Australia is a country which is privileged enough to have many “free” lifesaving vaccination, allowing everyone access to health. According to vaccination advocate Dr Penny Adams, immunisations save around three million lives a year.

There are many sometimes surprising pockets of the world that don’t have free-vaccination programs or little access to vaccinations. Undeveloped areas in the US and UK still battle whooping cough, with about 195,000 deaths annually, according to the Council on Foreign Relations. A further 164,000 people die from measles each year.

There is a huge volume of evidence to back up immunisations’ benefits to community, but many people still choose hysteria over fact.
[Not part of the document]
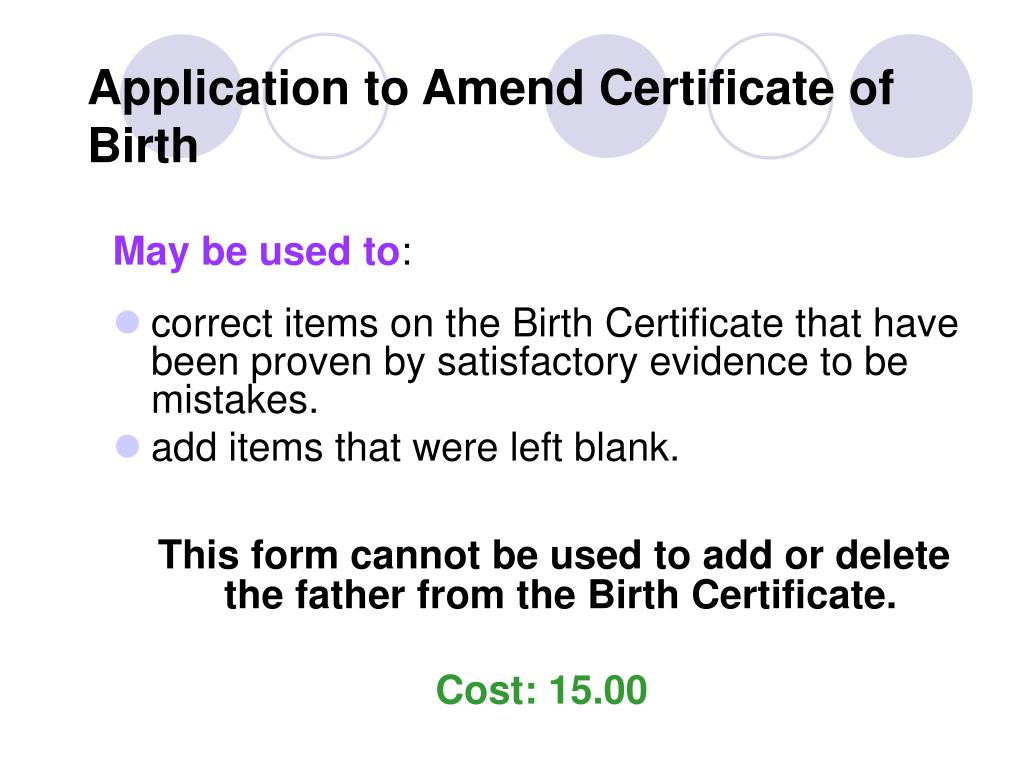Click the second outlined circle in header
The height and width of the screenshot is (768, 1024).
pos(770,96)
Celebrities such as Jenna Elfman, Jenny McCarthy, Jim Carrey, and Charlie Sheen are all celebrity anti-vaxxers. McCarthy, an actress and model, wrote a book on vaccines, suggesting they caused her son’s autism, but she could offer no scientific evidence backing up any of her statements.
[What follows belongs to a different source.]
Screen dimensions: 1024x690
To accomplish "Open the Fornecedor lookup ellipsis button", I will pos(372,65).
Their position is infectious and everyday people are not immune, with a Cini Walker and Marc Steven taking their four-year-old disabled child Chase from hospital last month because they claimed vaccines were “killing” him. The boy suffers from cerebral palsy and epilepsy and requires constant medical attention. For him to be away from immediate medical attention is extremely dangerous. He is now back in hospital under police guard. The mother claimed that when he was born, Chase was given vaccinations, which resulted in his autism, and that continued vaccinations are worsening his health.

The Queensland Government’s website vaccinate.initiatives.qld.gov.au has a whole page dedicated to facts, and clearly states that vaccination does not cause autism, allergies, asthma or SIDS.

A mother of two in NSW Heidi Street has also said she intends to open up her own vaccine-free childcare centre. This comes after NSW extended “No Jab, No Play” laws, which could see children turned away from childcare centres if they are unimmunised. In her Facebook post, Street claims that she will teach the kids by nature with walks to the beach, learning through play and games as well as art, craft and yoga. However, the larger issue lies within the rest of the community.

The Queensland government page on vaccinations states that Queensland’s childhood immunisation rate is sitting at 90 per cent, which is below the 95 per cent needed for “herd immunity”. Herd immunity can protect the children undergoing chemo, the elderly whose immune systems are weak and others who can’t be immunised for medical reasons.

Vaccinations have a success rate of 85-95 per cent effectiveness. When will people listen to the facts instead of fiction?